EXERCISE INSTRUCTIONS: Check the material that follows for the word "will" and say how many lines contain it, with no other words.

SOURCE MATERIAL:
---

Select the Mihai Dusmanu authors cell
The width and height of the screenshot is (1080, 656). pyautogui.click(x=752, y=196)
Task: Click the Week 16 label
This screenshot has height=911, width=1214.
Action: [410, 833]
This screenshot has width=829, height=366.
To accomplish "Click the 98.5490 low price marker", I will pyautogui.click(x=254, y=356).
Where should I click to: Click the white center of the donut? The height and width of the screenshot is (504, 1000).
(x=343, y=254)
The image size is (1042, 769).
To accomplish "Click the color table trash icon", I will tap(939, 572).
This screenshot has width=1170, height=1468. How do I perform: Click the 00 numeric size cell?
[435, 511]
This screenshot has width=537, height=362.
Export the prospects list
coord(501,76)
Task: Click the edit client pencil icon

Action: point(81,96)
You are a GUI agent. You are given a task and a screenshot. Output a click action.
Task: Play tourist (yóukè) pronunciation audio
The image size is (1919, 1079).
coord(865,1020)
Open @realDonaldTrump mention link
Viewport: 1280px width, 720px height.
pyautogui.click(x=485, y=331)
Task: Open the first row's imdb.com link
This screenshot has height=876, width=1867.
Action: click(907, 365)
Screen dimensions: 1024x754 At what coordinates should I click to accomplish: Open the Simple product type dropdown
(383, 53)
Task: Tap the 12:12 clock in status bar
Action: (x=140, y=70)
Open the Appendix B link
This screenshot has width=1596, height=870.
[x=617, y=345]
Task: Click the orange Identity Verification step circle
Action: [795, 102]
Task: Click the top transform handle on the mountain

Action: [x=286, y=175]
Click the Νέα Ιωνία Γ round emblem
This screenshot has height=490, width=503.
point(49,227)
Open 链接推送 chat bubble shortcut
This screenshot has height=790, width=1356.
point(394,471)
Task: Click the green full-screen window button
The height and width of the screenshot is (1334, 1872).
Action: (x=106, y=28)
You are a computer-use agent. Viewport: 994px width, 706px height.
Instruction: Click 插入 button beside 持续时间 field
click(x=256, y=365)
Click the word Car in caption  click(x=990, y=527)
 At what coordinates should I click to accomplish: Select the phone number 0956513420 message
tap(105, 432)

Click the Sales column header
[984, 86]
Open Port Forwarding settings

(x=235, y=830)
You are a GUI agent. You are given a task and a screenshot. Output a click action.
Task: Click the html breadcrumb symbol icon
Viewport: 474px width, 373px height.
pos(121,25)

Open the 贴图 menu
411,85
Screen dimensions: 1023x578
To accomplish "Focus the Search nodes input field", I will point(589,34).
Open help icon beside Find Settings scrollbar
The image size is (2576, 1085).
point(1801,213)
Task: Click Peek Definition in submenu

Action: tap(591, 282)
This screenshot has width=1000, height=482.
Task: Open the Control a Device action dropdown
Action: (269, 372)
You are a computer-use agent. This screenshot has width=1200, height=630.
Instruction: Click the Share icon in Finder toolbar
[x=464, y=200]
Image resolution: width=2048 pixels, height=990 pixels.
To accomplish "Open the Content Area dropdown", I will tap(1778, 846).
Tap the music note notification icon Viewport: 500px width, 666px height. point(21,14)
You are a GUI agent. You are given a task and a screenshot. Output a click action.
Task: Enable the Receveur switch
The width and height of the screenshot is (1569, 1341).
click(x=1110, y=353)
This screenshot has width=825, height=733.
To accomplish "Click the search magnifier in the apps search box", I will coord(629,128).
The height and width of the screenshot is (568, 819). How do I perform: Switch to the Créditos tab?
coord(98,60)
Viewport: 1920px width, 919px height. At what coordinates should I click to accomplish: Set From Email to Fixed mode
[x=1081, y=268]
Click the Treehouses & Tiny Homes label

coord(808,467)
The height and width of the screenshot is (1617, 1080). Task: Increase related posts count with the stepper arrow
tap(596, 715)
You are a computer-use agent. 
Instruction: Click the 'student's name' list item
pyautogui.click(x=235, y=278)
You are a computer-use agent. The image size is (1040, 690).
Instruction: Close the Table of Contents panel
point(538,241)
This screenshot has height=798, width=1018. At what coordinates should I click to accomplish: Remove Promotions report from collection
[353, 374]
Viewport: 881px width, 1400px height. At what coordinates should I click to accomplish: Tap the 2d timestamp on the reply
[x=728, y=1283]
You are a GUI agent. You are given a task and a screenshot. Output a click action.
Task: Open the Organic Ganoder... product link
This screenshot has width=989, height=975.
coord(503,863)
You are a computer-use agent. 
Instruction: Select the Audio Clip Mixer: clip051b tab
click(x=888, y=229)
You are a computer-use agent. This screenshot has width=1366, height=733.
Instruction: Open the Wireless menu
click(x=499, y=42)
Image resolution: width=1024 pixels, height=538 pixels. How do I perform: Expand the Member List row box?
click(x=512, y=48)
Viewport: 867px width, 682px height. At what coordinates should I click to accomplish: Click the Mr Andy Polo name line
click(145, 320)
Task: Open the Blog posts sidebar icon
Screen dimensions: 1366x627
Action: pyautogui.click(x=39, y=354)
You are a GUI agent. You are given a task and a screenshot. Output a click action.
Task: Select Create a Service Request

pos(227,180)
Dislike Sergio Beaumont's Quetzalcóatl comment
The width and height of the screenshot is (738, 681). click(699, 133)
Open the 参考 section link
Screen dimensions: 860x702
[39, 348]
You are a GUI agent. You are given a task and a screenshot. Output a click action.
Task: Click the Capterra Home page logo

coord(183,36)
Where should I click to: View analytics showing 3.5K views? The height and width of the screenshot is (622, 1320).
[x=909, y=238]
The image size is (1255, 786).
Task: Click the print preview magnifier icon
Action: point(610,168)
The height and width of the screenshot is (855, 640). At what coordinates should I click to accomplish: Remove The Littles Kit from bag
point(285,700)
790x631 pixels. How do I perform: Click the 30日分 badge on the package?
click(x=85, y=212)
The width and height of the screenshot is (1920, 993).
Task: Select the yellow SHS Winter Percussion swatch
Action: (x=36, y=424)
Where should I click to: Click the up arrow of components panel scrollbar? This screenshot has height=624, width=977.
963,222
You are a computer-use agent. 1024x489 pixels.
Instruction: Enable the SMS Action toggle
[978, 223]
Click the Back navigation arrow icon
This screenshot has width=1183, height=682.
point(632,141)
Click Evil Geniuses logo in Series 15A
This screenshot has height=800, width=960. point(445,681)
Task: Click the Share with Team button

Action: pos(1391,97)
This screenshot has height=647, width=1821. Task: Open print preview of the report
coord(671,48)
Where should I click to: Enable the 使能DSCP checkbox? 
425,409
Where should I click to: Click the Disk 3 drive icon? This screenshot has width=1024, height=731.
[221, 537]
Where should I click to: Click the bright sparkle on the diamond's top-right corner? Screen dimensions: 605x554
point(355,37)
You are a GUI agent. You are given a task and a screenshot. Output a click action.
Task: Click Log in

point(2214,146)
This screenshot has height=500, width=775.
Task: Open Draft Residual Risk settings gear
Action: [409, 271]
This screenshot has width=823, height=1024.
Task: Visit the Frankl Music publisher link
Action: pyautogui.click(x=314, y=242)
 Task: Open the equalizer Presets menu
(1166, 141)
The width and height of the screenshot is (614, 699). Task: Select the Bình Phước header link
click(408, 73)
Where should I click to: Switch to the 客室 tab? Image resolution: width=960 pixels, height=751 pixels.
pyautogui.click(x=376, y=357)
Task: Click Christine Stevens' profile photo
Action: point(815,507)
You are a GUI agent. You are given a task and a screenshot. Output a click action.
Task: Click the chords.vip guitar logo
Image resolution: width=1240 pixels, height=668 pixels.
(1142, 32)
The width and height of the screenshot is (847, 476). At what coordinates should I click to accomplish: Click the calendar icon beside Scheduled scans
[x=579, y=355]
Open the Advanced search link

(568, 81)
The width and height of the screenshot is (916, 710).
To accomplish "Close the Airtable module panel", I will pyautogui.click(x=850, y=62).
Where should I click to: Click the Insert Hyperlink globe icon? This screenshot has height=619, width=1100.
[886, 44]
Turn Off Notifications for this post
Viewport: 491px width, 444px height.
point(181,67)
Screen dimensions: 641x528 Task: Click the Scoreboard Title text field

---

ANSWER: 6